Hincapie had retired by August 2012. For his part, he nonetheless was suspended for six months in late 2012 for his misconduct. His personal results achieved in past Tours de France while he was doping were expunged.
But now, in addition to being a podcaster, Hincapie is the owner of Modern Adventure Pro Cycling. A new US team with the stated aim of eventually, but within a short timeframe, obtaining a first division pro licence from cycling's international federation, the UCI. That licence would in turn permit Modern Adventure's entry to pro cycling's greatest single-day races and grand tours. The Tour de France included.
The question then becomes one of how can this be allowed to happen? How could Armstrong's podcast insignia have the potential to be splashed across the livery of a pro cycling team that might one day compete on the sport's biggest stage?
USADA's sanction of a period of lifetime ineligibility and disqualification of all competitive results that Armstrong achieved, since 1998, remains in force. No appeal has shifted that life sentence.
Ineligibility by definition in anti-doping terms means that a person so sanctioned is barred, on account of their anti-doping rule violations, for a specified period of time from participating in any competition or other activity.
If Armstrong had been sanctioned for his misconduct not as an athlete but as a coach, manager or other non-athlete personnel, his lifetime ban would be caught by the prohibited association rules appearing in the WADA Code.
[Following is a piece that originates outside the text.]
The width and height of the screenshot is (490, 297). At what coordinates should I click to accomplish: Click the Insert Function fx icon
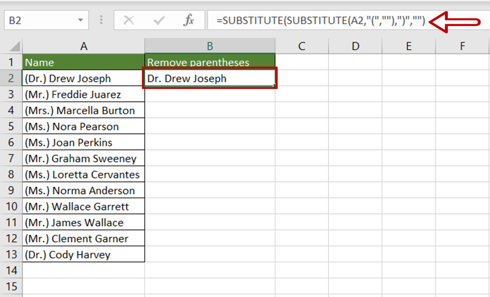click(189, 20)
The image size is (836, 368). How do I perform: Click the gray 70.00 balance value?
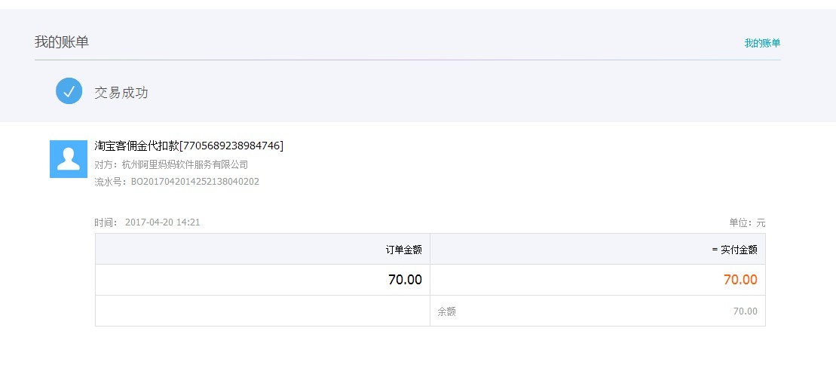click(746, 311)
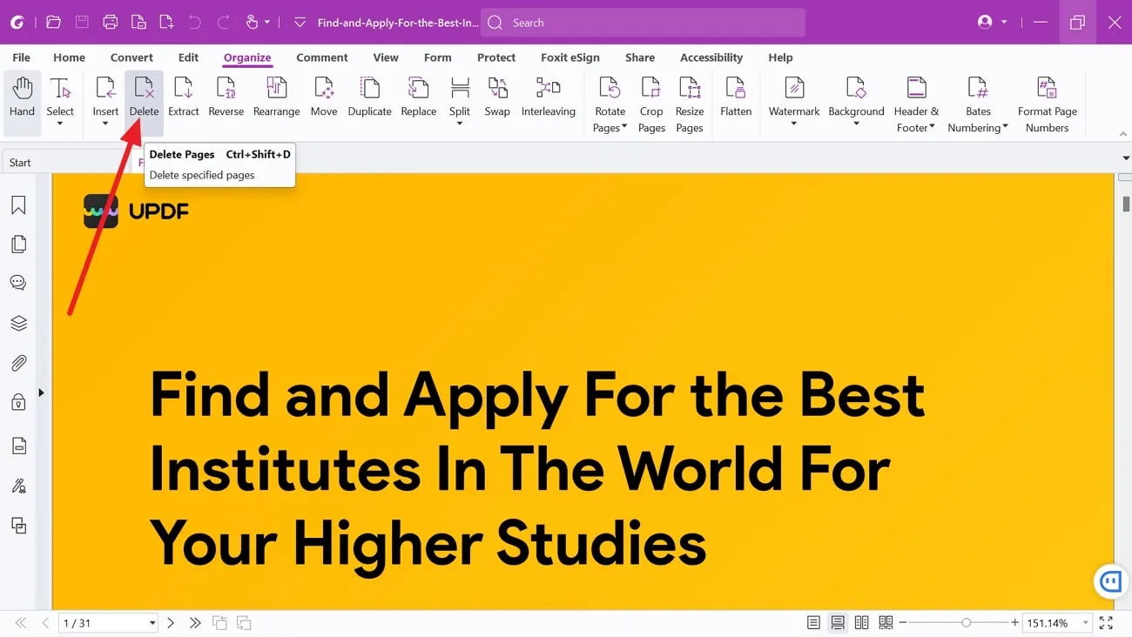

Those make it a separate offence for an athlete to continue to associate with a coach, for example, who is serving a ban for doping.
But because Armstrong was sanctioned as an athlete, and not a coach, those prohibited association rules don't apply. Which is an endpoint that highlights a glaring gap in WADA's rules.
USADA's reasoned decision is constructed on the foundation of witness statements and affidavits received from more than two dozen fellow professional cyclists and non-riding staff from Armstrong's US Postal team. Fairly put, Armstrong wasn't merely a doper. If he were, he'd not have been banned for life.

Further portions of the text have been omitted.